Lorsqu’il a été contacté pour commenter, Threema a déclaré à breachtrace qu’il avait publié un nouveau protocole de communication appelé Ibex qui rend « certains des problèmes obsolètes », ajoutant qu’il « a agi instantanément pour mettre en œuvre des correctifs pour tous les résultats en quelques semaines ».
« Bien que certaines des découvertes […] puissent être intéressantes d’un point de vue théorique, aucune d’entre elles n’a jamais eu d’impact considérable dans le monde réel », a ajouté la société. « La plupart supposent des conditions préalables étendues et irréalistes qui auraient des conséquences bien plus importantes que la découverte respective elle-même. »
Il a également souligné que certaines des attaques misent sur l’accès physique à un appareil mobile déverrouillé sur une période prolongée, moment auquel « l’ensemble de l’appareil doit être considéré comme compromis ».

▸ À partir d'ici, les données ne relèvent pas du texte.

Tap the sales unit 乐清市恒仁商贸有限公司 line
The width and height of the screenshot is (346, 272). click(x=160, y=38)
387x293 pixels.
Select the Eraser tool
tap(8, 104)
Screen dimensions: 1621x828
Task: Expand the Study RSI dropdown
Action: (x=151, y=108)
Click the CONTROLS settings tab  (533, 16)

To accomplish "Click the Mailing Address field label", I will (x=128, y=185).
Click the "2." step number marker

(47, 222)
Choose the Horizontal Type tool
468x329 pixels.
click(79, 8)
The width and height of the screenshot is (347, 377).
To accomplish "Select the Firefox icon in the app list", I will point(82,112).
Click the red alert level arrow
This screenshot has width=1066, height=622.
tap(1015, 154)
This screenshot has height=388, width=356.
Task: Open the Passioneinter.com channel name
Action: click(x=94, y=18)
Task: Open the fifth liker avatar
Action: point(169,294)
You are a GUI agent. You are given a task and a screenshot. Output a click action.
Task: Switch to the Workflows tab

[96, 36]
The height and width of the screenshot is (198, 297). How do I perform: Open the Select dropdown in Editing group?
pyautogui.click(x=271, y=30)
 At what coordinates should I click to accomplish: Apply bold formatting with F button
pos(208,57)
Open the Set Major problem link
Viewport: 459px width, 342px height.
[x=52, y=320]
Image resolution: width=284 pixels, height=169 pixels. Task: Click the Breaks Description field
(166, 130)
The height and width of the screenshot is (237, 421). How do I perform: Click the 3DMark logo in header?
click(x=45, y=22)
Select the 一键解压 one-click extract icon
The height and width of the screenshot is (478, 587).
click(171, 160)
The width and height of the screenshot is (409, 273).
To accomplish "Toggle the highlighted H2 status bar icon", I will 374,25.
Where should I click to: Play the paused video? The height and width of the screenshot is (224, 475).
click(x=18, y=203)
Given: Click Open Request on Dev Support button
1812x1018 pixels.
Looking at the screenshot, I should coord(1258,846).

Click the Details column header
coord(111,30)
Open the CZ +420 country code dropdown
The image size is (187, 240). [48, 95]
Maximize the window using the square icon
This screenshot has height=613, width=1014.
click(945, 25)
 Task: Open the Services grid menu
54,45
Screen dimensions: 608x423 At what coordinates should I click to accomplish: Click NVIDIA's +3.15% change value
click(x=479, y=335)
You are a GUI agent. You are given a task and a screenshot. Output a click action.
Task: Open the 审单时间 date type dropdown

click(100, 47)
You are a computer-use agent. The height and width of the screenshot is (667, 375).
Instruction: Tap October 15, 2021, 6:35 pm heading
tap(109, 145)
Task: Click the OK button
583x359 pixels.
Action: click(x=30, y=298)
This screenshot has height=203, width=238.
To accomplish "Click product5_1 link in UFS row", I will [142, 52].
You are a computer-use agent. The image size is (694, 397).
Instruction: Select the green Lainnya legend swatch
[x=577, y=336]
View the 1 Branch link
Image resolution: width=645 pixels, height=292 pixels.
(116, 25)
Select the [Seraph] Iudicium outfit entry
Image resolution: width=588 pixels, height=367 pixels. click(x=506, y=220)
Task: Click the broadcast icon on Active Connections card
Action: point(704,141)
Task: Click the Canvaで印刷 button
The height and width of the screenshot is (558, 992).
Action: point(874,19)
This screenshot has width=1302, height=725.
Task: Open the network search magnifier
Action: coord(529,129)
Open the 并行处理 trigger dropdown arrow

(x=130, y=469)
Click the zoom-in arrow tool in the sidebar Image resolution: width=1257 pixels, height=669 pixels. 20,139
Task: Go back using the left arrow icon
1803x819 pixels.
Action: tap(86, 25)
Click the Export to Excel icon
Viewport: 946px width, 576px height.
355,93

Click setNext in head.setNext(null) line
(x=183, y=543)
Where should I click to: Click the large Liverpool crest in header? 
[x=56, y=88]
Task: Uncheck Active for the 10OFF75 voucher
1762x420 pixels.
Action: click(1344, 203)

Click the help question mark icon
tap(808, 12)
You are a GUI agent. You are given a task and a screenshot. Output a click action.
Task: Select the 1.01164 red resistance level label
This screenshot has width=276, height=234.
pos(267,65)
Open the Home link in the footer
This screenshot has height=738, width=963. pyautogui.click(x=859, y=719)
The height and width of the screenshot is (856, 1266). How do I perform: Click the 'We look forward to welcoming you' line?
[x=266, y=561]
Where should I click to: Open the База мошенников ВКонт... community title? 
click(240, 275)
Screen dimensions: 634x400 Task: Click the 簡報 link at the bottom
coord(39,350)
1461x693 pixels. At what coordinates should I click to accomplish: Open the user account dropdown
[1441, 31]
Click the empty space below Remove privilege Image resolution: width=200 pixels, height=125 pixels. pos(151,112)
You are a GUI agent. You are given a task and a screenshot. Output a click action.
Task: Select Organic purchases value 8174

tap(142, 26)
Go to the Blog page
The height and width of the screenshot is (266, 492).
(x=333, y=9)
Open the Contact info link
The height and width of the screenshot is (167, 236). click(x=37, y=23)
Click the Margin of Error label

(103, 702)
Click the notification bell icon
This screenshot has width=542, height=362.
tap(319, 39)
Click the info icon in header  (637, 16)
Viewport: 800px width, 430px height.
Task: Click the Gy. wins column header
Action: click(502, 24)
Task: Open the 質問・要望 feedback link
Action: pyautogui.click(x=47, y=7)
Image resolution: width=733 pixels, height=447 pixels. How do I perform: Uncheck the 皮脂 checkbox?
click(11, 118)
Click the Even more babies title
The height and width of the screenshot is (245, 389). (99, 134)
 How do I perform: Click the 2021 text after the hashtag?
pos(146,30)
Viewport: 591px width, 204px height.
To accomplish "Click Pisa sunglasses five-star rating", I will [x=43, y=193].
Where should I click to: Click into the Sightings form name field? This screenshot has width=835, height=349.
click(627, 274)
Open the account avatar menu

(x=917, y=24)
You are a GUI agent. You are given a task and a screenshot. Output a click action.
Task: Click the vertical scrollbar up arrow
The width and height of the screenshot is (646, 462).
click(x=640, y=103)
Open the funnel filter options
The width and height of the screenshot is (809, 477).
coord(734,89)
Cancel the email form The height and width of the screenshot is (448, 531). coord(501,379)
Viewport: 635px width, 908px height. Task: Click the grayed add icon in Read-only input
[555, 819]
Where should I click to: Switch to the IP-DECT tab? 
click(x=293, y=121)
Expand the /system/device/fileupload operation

L’étude arrive près de six mois après que les chercheurs de l’ETH Zurich ont détaillé les lacunes critiques du service de stockage en nuage MEGA qui pourraient être utilisées pour casser les clés privées et compromettre complètement la confidentialité des fichiers téléchargés.
Puis, en septembre 2022, un autre groupe de chercheurs a révélé une multitude de failles de sécurité dans le protocole de communication décentralisée en temps réel de Matrix qui permettent à un opérateur de serveur malveillant de lire des messages et de se faire passer pour des utilisateurs, compromettant ainsi la confidentialité et l’authenticité du service.